Espera contribuir así, en las puertas de la Feria del Libro, a que cambien las cifras de lectores y pasemos ya de ese 57% de consumidores de sueños que reconocen las encuestas. Pero tan pronto el alcalde contó su iniciativa, ya uno de esos pájaros de mal agüero que nunca faltan pronosticó que la gente se llevará los libros a su casa sin ánimo de devolución. No creo que eso ocurra y, para desmentir al agorero, contaré una anécdota. Un buen día, haciendo las maletas para irme de viaje, quise llevarme el libro que estaba leyendo y no lo encontraba. Cuando comprobé que muchas horas antes lo había abandonado en un banco de las Salesas, donde leía mientras paseaba al perro, cuya correa también dejé olvidada, volví al lugar y, de la correa del perro, ni rastro; el libro, a cuyo autor se reconoce gran calidad y es bien aceptado por un gran número de lectores, permanecía en cambio en el mismo sitio, con una piedra encima para que no se lo llevara el viento. Ahora bien, sea cual sea el éxito de la iniciativa del Ayuntamiento, su empeño en favor de la lectura es loable.

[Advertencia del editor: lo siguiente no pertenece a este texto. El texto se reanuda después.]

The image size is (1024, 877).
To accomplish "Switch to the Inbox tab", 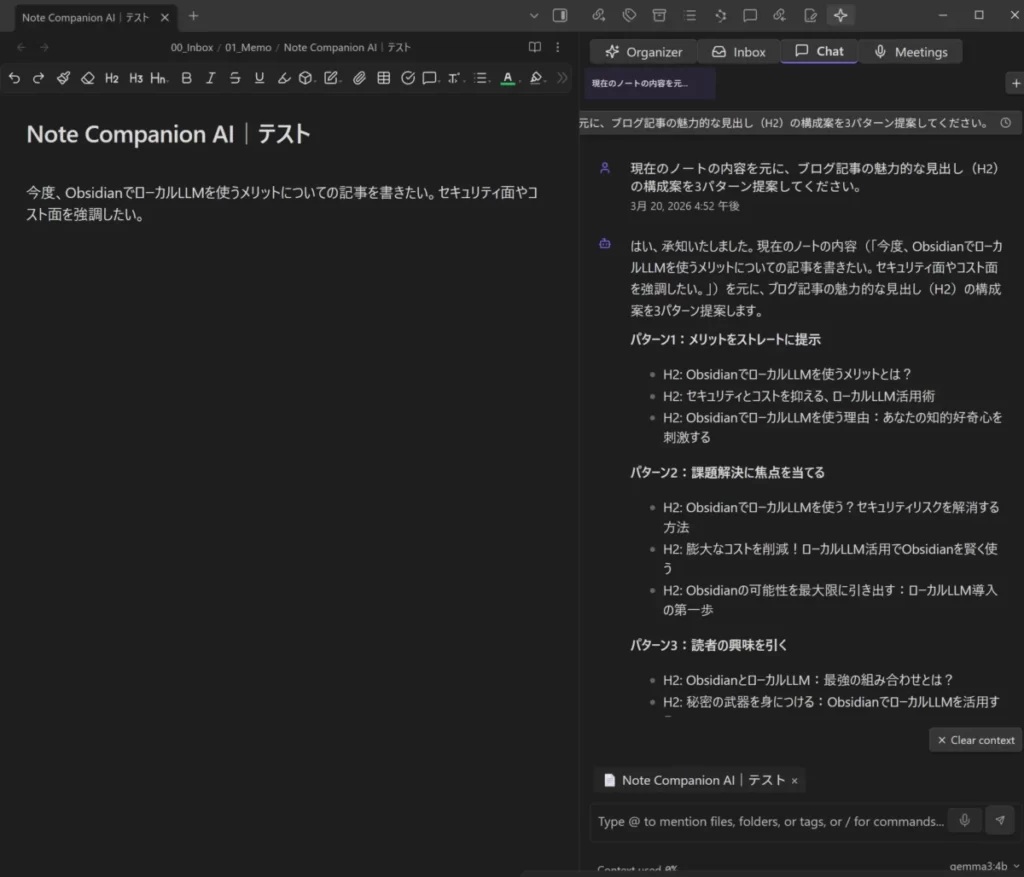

No obstante, cuesta entender que el alcalde nos invite a trasladarnos al pasado con un libro y desde un banco; su obsesión era por ahora un futuro fijado al menos en 2012. Y en este sentido, más meritoria aún resulta su iniciativa, si se tiene en cuenta que para la candidatura de Madrid a los Juegos Olímpicos no se le exigían ciudadanos leyendo en la calle, ni se ha preguntado a los organizadores por las condiciones en las que están las bibliotecas de Madrid. Es más: para quienes tendrán que decidir en julio sobre si vamos o no a tener aquí los Juegos, es probable que un puñado de ciudadanos viajando al pasado desde un banco y con un libro sea una rareza más bien comprometedora. Menos mal que uno atisba en la buena voluntad de Gallardón su deseo de atiborrar los bancos de Madrid de obras de Galdós, por ejemplo, que es lo que nos permitiría viajar con literario placer a un Madrid de otros días para entender mejor la España de ahora mismo. Aunque tampoco estoy seguro de que después de leer a don Benito llegáramos a entenderla; bastaría, no obstante, para darnos por contentos con el placer que procura la lectura del gran novelista. Otra cosa es que, como esta experiencia lectora en los bancos de la calle -concebida para un Madrid sin prisas, con menos ruido y menos polvo- queda sometida a las variaciones climáticas y a sus caprichos, el alcalde haya apostado también por el Bibliómetro, una biblioteca instalada en los pasillos del metro en la que el viajero podrá encontrar libros que le acompañen en su viaje sin que tenga que llevárselos de casa, como hasta ahora, y sin que el importe del tren resulte alterado. Es decir: que si uno se achicharra en el banco de la calle con estas calorinas, o le mancha de cemento el traje una tuneladora, puede dejar de viajar al pasado en la superficie y dirigirse en metro a Alcorcón, leyendo a Benedetti, por ejemplo, para trasladarse luego a Vallecas, acompañado esta vez por la lectura de Baroja, por ejemplo, y resistirse a abandonar el subterráneo hasta acabar, por ejemplo, la novela en la que esté enfrascado.